I’m working on my relationship with time now, but as in any couples work, the past rears its ugly head, and gets used as a weapon. Time likes to throw stuff in my face, like when I sacrificed family time for essential self-care activities, or gaming, as it is now referred. Because time failed to recognize the importance of my role as general manager of a digital football franchise, it refused to stop for me, and I learned a lot about expecting too much from a partner.
Even as a child, when I wasn’t wasting time, I was wishing it away so I could quickly get back to the time I wanted to waste. Every now and then my mother reminds me I began reading when I was two-years old. That my book of choice was TV Guide turned out to be an omen of sloth. I figure there is at least 15 years of school days I wished would pass so I could get to my television. That’s a heaping amount of time to hope passed quickly, and now every once in a while, when I feel helpless to console a grieving client, I wish I was taking one of the many pop quizzes the failure of which feels far less consequential.

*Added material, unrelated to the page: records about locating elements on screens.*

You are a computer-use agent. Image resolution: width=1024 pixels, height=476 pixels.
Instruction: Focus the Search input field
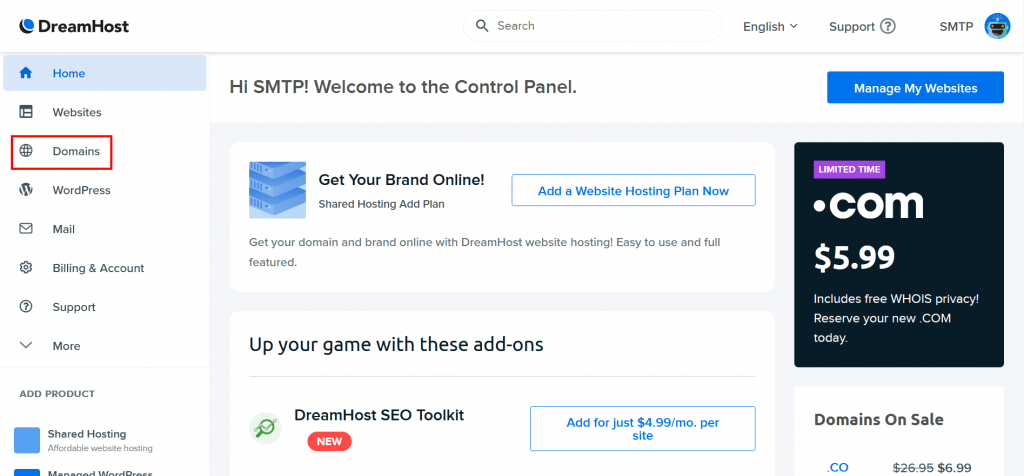tap(592, 26)
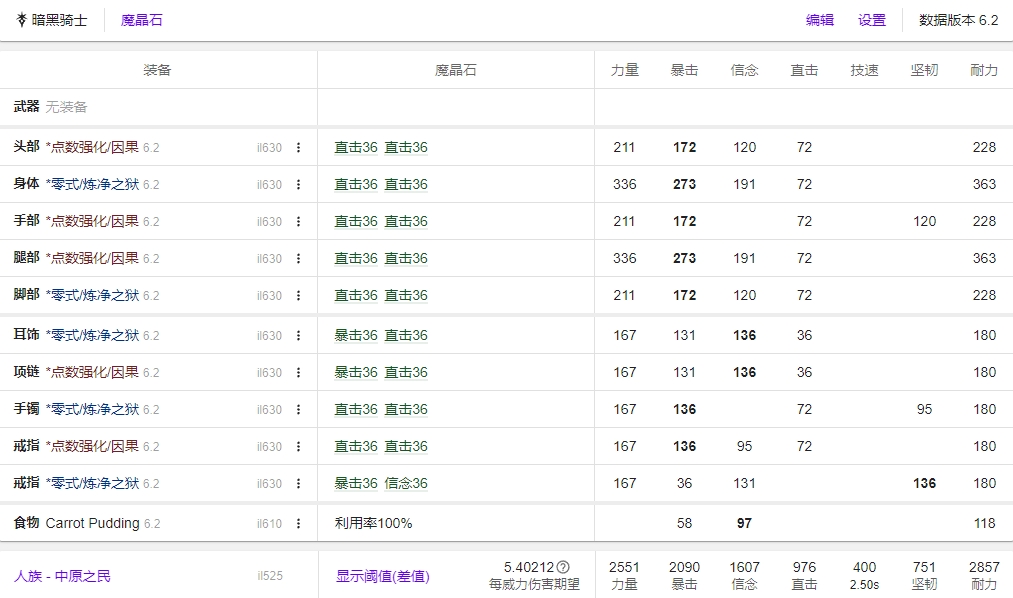
Task: Open the options menu for the 耳饰 slot
Action: click(297, 334)
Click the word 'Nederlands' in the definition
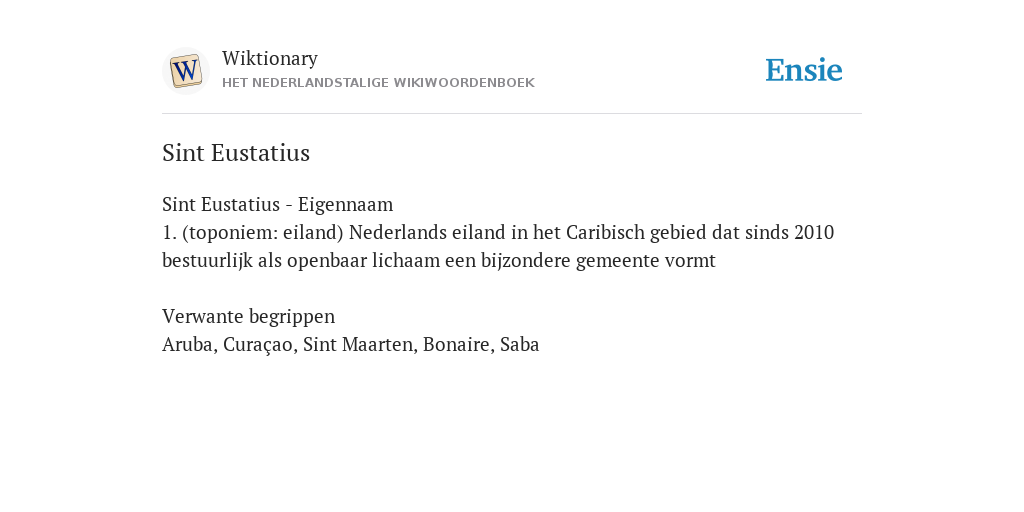Screen dimensions: 1024x512 coord(398,232)
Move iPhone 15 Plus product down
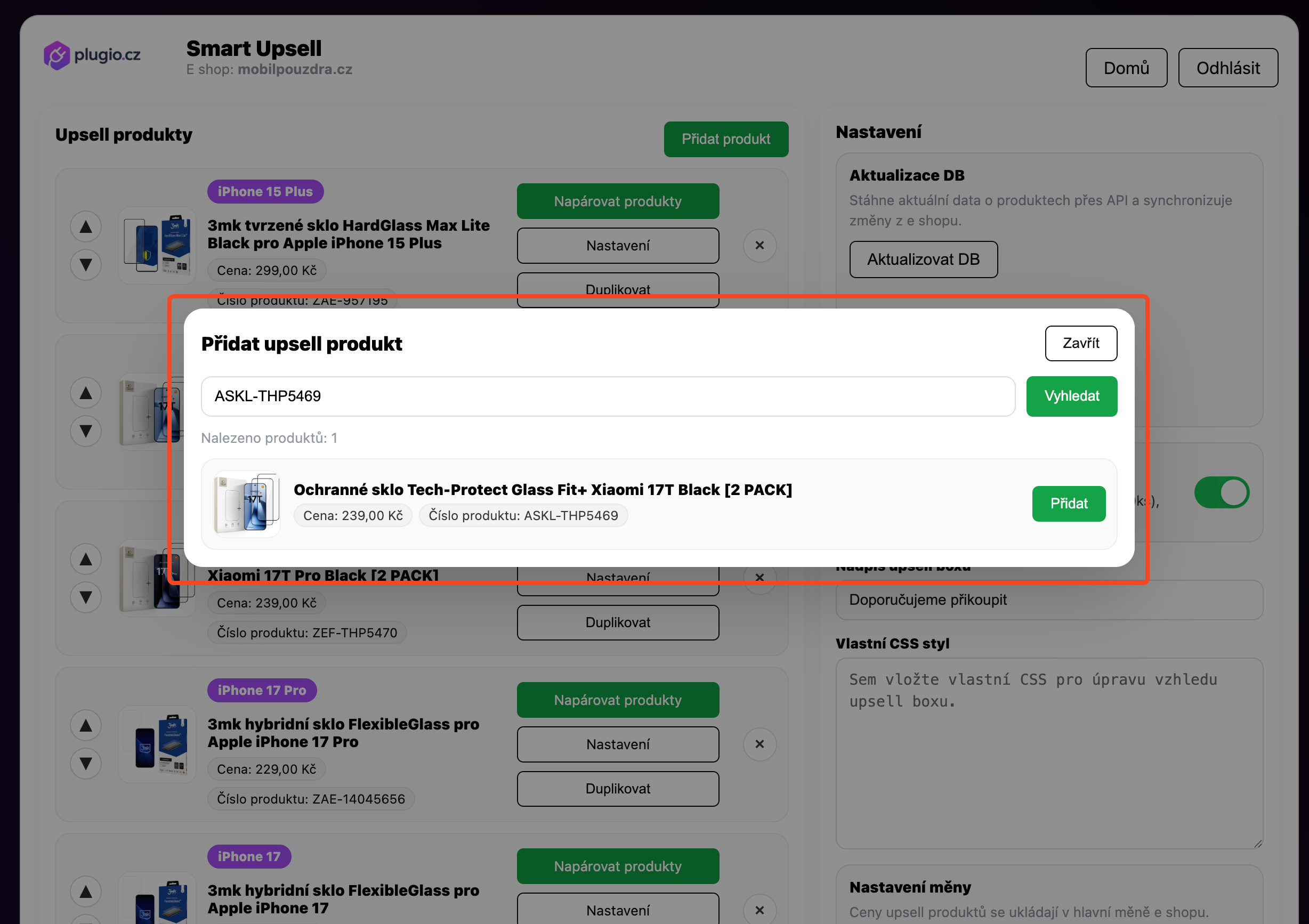This screenshot has height=924, width=1309. click(85, 264)
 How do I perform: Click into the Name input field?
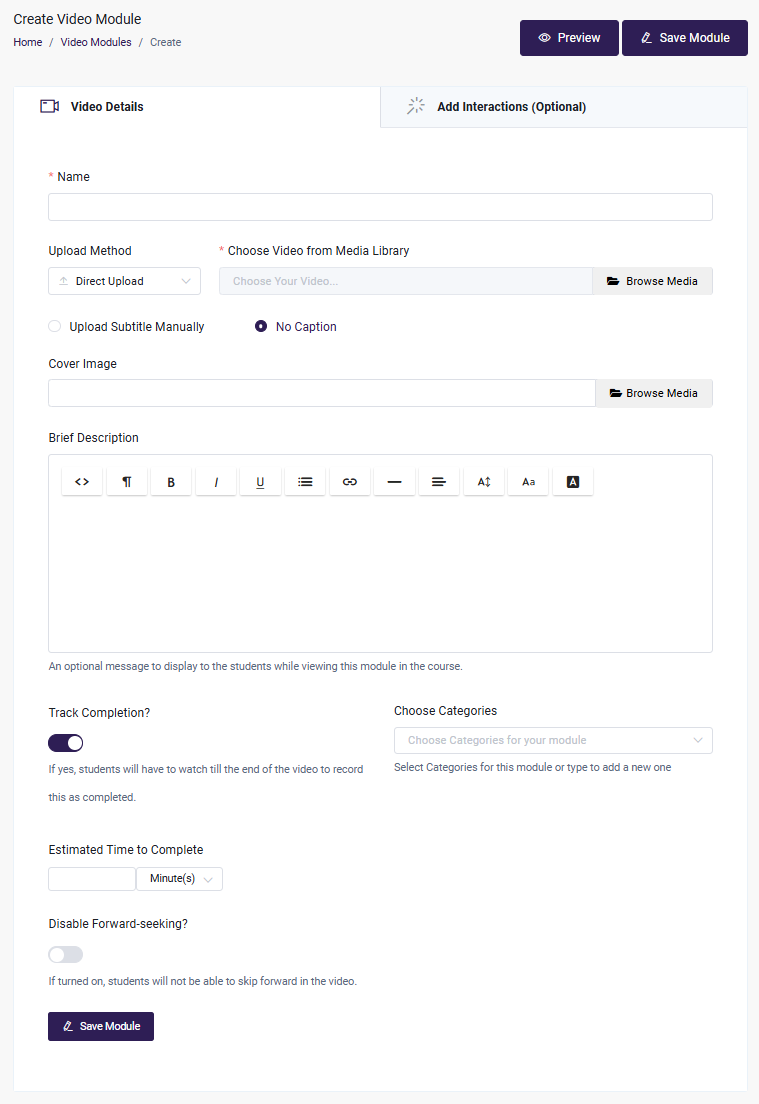[x=380, y=207]
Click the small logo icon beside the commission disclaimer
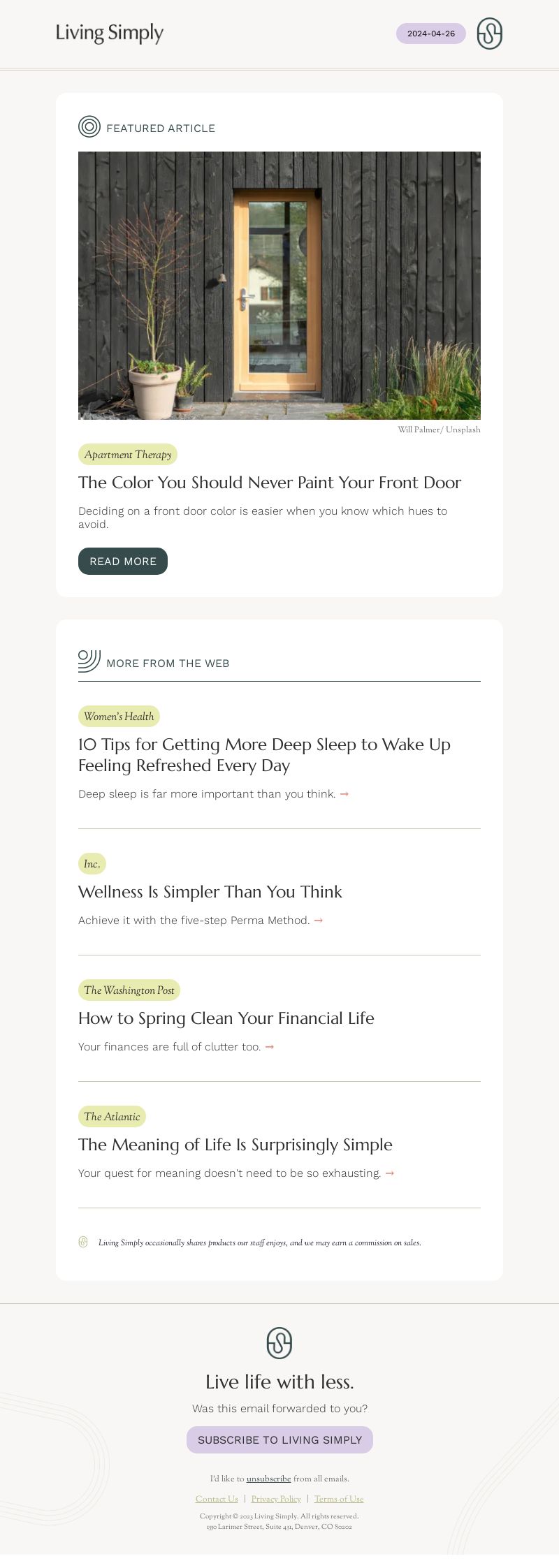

This pattern replicated when I became a “grown up”, and by grown up I mean reached legal drinking age. I clock watched many a work week away only to spend at least one of those two priceless weekend days incapacitated with hangover.
I finally stopped wishing away the work week when I found myself in a career I love, but it seemed the minute I turned 40, I noticed that cold and wind caused me physical pain, and abbreviated daylight made me sluggish and irritable. At some point I started calling Mother Nature the “B word” as I wished away entire winters. Melancholy has plummeted to new depths when one is compelled to curse out mythological figures. I believed early darkness was death, and rather than embrace the serenity of snow, I gritted my teeth and weathered winter until resurrected by warm, longer days. When I contemplated a blend of my philosophy with northeastern weather patterns, I deemed roughly 100 days a year worth living.
Another one of my creative ways to waste time was allowing my thoughts to run amok. I’ve often stared at the canvas of my life, created masterpieces of mayhem, and mused about all the things that would inevitably go wrong, only to realize when the future arrived, what I feared most rarely came to pass. To date, I’ve received absolutely no return on my investment in dread.
I’ve also spent my fair share of time perseverating on the past. It’s where I visit to wallow in regret, pour over every wrong decision I’ve ever made, and admonish myself for not doing all the things I “should” have done. Every single one of my attempts at backwards time travel to rewrite my past has been an epic failure. Then my conscience calls me selfish for prioritizing revision of a few drunken decisions in my 30s above killing Adolf Hitler. Although I was raised Catholic, my conscience is apparently Jewish.
All these ways of abusing time are underscored by how often I ask myself where the time went, or when other parents and I talk about how fast our kids grew up. It’s nonsense, of course. Time has always moved at the same rate for everyone, and only when it is not given its due attention does it punish us with suggestions of how fast it moves. Now, when I wonder where the time went, I look over my shoulder at the pile of wasted time behind me, and plan how to not waste one second more than the time I just wasted wondering where the time went.
I also disprove my angst-ridden perceptions of time as a bullet train by remembering all those moments when I was certain time stopped. When my kids had overnight stomach bugs, or I gagged my way through a dentist appointment, I was certain time refused to budge with blatant disregard for human suffering.
Sometimes I gain more awareness of something through writing about it, and wondering how many others have had a similar combative relationship with time. I’m not freaking out about turning 50. I just tell myself I’m about a third of the way through my life, and now that I am more self-aware, I can treat time with the respect it deserves. I get the sense that if I go about our relationship in that way, it will show me a greater sense of kindness through stronger returns on wiser investments.